### What you will do:
Give back exactly the lines from the "You are a computer-use" line to the final line of the records, and only those, minus any pictures.

### Supplied material:
--- START ---

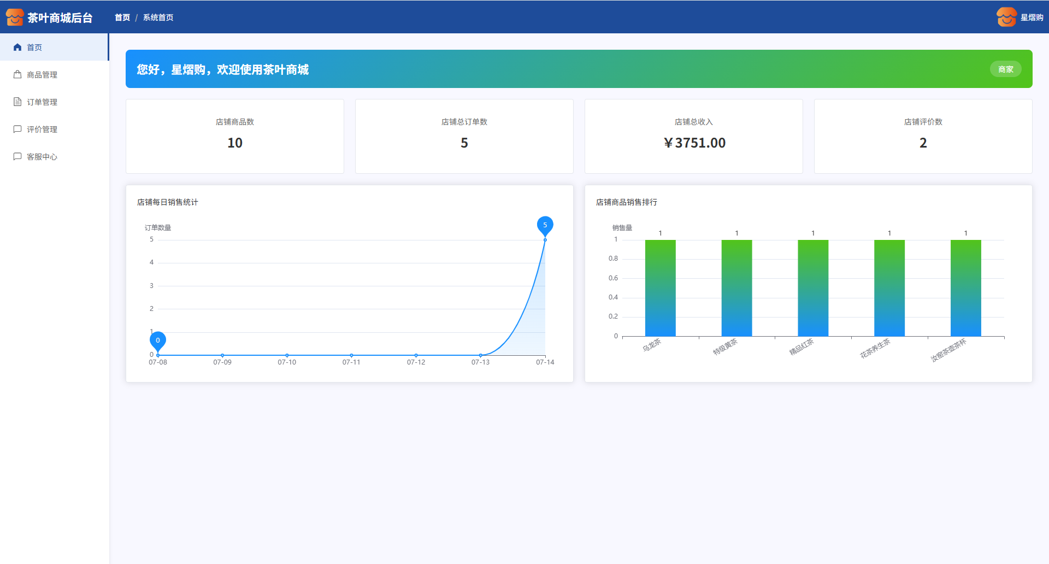Click the review management chat bubble icon
This screenshot has height=564, width=1049.
click(x=17, y=130)
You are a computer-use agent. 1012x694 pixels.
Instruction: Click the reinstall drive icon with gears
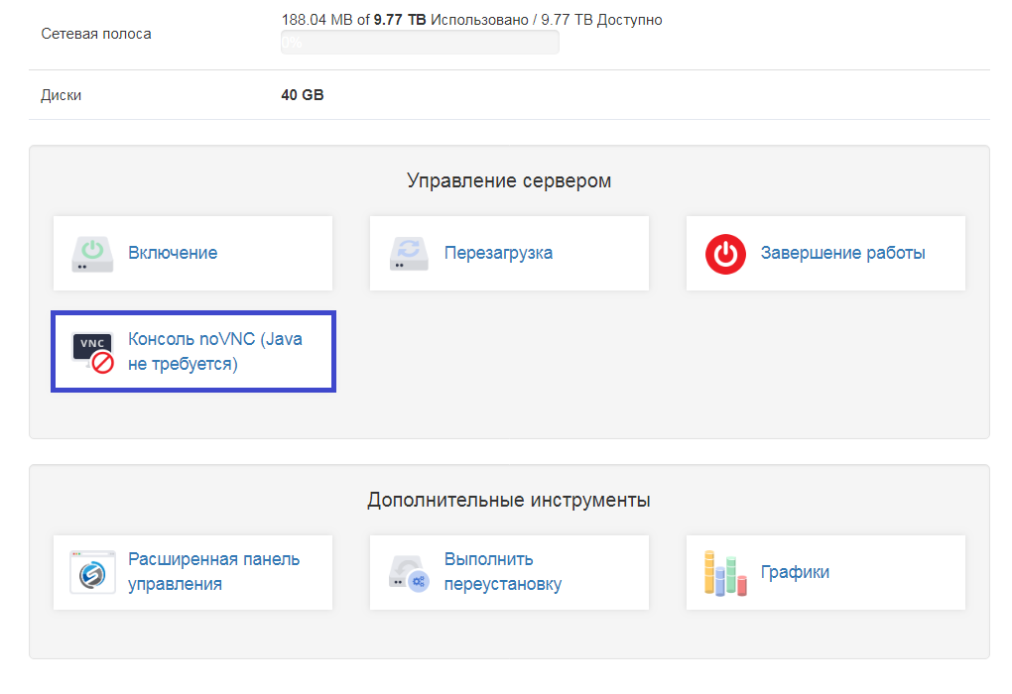409,573
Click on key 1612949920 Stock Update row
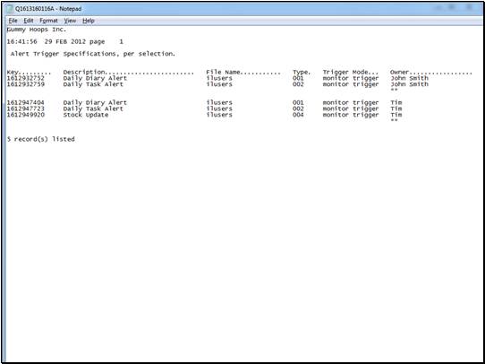This screenshot has width=485, height=364. point(204,115)
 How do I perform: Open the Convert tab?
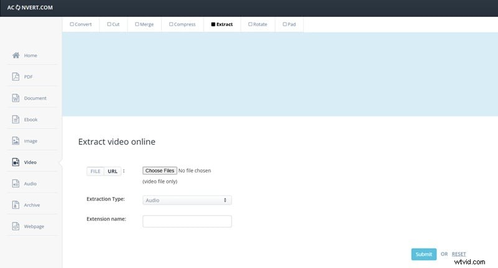coord(81,24)
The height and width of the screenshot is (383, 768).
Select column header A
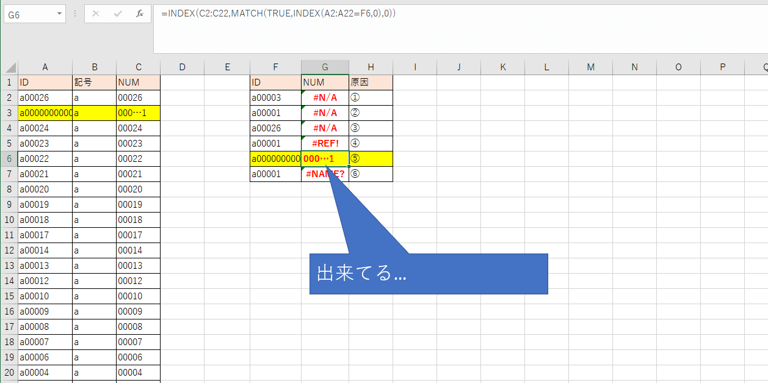pos(45,67)
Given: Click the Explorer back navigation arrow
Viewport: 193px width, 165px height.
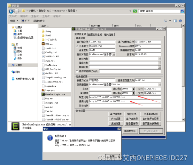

--- END ---

### Reply to the exercise:
You are a computer-use agent. 1012x694 pixels.
Instruction: Click the reinstall drive icon with gears
409,573
Click on key 1612949920 Stock Update row
This screenshot has width=485, height=364. point(204,115)
 How do I perform: Open the Convert tab?
coord(81,24)
The height and width of the screenshot is (383, 768).
Select column header A
pos(45,67)
Given: Click the Explorer back navigation arrow
Viewport: 193px width, 165px height.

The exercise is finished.